Y a-t-il un président des Etats-Unis plus haï que Richard Nixon (1913-1994), parfois comparé à Hitler, incarnation du mal absolu ? Non, sans doute. Mais le bilan de ses deux mandats (1969-1974) est-il si désastreux ? Emporté il y a tout juste quarante ans par le scandale du Watergate, une affaire d’écoutes – auxquelles avaient allègrement recours ses prédécesseurs John Kennedy et Lyndon Johnson – menée par une équipe de Pieds nickelés, l’homme n’est-il qu’un tricheur ? « Tricky Dick », ce surnom lui colle à la peau depuis le début de sa carrière, pourtant exceptionnelle : élu à la Chambre des représentants à 33 ans, au Sénat à 37, et vice-président de Dwight Eisenhower à 39. Cet obsédé du secret est-il le paranoïaque caricaturé à loisir par une presse qu’il déteste et qui le lui rend bien ? Un politicien sans envergure, féru de coups tordus ? Ou, à l’inverse, un visionnaire en politique étrangère ? Un pragmatique dans le domaine social, à l’écoute du peuple américain ?
Le 27 avril 1994, jour de l’enterrement de Richard Nixon, dans sa ville natale de Yorba Linda (Californie), Bill Clinton prononce un discours remarqué : « A tous, nous pouvons juste dire : puisse venir le jour où le jugement du président ne portera sur rien d’autre que sa vie et sa carrière. » Ce jour est venu un an après, avec la publication des premiers jugements dénués de haine recuite.

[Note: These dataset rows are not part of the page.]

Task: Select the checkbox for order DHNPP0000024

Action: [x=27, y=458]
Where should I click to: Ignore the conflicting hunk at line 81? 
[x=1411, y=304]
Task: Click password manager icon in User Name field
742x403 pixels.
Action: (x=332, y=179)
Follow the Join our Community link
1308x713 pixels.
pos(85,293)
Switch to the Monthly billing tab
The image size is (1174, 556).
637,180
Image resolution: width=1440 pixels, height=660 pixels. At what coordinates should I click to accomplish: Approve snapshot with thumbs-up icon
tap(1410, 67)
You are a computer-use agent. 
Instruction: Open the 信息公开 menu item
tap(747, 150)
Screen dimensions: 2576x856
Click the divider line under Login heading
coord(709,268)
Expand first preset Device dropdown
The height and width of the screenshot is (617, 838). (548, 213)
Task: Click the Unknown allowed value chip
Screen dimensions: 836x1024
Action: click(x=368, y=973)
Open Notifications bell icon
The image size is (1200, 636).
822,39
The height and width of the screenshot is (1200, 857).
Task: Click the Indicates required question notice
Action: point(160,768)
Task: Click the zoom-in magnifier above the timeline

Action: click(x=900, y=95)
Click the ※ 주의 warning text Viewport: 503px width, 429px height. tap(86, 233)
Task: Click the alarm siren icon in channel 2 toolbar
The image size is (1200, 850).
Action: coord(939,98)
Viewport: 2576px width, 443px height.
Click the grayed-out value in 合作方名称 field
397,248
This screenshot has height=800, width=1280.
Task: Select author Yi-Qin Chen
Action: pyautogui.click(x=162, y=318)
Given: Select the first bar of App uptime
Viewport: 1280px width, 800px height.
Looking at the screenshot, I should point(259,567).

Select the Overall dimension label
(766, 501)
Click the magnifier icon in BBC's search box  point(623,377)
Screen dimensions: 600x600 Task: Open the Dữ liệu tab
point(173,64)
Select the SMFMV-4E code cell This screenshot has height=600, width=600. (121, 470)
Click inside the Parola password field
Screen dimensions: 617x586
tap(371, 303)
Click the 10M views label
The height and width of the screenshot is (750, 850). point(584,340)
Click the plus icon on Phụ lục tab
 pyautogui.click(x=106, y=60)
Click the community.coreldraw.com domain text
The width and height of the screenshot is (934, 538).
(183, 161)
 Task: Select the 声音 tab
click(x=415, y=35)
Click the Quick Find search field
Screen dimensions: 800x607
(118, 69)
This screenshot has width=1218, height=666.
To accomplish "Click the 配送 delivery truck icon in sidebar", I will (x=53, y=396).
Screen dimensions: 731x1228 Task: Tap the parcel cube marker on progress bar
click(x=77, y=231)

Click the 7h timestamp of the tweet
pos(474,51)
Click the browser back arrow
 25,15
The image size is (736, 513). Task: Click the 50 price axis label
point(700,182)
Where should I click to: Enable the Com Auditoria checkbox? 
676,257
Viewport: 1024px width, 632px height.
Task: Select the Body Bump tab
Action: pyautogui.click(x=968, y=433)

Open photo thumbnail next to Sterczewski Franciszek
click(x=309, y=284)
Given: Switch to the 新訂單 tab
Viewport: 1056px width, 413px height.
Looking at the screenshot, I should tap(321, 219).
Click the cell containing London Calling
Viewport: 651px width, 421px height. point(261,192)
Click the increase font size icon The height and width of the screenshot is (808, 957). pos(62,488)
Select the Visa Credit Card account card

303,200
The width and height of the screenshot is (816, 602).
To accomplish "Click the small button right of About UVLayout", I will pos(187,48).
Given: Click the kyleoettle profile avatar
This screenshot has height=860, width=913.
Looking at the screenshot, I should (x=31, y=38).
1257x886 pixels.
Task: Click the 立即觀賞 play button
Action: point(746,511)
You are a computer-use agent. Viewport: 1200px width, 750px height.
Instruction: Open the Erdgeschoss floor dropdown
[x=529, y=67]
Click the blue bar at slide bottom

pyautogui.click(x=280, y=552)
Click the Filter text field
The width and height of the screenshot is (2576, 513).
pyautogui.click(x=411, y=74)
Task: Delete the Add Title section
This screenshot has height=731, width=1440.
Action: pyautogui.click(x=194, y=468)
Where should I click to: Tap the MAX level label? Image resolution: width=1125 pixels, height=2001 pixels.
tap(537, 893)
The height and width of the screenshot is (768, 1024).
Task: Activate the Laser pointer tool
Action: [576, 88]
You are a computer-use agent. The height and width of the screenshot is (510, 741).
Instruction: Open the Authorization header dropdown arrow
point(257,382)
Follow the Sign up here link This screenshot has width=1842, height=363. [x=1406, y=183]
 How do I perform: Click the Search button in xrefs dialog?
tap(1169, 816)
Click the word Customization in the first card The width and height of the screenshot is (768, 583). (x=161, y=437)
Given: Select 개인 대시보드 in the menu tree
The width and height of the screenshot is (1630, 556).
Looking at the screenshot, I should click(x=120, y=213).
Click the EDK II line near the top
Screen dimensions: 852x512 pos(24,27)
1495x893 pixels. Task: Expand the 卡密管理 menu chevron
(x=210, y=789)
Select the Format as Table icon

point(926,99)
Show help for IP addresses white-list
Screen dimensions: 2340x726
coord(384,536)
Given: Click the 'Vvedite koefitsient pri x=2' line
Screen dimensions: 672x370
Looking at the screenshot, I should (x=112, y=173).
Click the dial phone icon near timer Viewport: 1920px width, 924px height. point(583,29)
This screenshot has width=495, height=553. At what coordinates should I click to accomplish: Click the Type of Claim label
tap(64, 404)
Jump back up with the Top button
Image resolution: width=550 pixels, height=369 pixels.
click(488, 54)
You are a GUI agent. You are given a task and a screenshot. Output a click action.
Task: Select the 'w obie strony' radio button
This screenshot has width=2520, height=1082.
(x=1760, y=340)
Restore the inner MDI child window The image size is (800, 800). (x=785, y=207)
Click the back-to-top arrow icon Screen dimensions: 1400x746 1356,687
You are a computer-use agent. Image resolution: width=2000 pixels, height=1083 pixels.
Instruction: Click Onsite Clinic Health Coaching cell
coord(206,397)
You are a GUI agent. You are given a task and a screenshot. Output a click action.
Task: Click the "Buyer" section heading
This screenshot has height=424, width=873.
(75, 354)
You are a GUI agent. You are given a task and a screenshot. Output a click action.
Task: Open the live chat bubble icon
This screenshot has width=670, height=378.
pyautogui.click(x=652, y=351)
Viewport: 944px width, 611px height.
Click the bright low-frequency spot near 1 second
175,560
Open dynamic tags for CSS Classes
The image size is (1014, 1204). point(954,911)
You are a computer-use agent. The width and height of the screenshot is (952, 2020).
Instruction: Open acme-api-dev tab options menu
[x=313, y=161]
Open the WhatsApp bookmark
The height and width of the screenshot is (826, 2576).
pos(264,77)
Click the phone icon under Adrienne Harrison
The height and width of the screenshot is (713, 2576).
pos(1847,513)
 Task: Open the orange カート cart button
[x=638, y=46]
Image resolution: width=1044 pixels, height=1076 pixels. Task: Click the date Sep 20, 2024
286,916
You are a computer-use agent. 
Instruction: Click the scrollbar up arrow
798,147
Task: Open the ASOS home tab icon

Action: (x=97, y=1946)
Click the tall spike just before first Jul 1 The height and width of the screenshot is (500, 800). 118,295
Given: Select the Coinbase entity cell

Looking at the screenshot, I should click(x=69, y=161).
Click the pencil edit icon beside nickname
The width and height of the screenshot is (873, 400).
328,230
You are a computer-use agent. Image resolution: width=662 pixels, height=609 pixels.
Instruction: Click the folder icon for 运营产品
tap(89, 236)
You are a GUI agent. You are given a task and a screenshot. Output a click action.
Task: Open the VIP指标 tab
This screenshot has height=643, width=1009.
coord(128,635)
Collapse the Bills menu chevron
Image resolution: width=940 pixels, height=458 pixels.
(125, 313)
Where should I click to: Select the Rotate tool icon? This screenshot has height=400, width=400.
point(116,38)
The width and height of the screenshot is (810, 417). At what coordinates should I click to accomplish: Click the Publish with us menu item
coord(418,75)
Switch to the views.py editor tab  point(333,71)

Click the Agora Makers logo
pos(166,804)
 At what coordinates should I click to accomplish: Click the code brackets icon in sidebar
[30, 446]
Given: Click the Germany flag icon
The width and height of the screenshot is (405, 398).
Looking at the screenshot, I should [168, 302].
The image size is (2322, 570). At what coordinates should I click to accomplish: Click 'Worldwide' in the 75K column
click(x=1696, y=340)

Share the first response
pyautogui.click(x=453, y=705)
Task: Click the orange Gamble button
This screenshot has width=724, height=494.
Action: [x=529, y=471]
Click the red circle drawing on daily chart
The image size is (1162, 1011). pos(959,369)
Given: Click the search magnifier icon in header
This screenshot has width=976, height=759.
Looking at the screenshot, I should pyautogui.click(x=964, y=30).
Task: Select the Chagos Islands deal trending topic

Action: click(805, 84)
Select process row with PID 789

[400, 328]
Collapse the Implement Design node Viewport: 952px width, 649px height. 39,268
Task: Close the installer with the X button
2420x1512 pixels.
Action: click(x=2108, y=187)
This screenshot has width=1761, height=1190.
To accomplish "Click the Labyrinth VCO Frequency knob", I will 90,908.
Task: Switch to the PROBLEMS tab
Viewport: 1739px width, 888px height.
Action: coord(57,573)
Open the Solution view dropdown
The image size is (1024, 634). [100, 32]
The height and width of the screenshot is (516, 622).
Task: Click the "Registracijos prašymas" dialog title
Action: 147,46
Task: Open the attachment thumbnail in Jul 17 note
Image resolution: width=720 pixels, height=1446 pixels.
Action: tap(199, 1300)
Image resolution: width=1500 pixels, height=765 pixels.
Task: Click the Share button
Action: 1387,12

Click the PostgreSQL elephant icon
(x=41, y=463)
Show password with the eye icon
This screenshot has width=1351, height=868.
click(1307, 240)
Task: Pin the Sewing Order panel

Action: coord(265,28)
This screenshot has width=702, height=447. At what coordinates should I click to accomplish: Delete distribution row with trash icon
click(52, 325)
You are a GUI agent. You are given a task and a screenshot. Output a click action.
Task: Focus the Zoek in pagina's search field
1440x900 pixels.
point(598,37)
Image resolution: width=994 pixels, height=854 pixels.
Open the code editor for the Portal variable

Le livre de l’historienne Joan Hoff Nixon Reconsidered marque le tournant : sous le « monstre » apparaît un homme ; sous le « fou », un penseur politique ; sous l' »imprécateur », un bâtisseur. L’ouverture progressive des archives de la bibliothèque présidentielle et la mise à disposition des enregistrements de la Maison-Blanche permettent d’affiner le portrait, tout en brossant le tableau d’une époque. Le temps de l’analyse sereine est venu et l’impressionnante biographie d’Antoine Coppolani (1 170 pages, dont près de 200 pages de références et 3 560 notes) en est la preuve. Le professeur d’histoire contemporaine à l’université Montpellier III, normalien et ancien de Berkeley, dresse un portrait si contrasté qu’on en vient à se demander si Nixon n’est pas l’un des plus grands présidents que l’Amérique ait couvés en son sein. A l’égal d’Abraham Lincoln, de Woodrow Wilson et de Franklin Roosevelt.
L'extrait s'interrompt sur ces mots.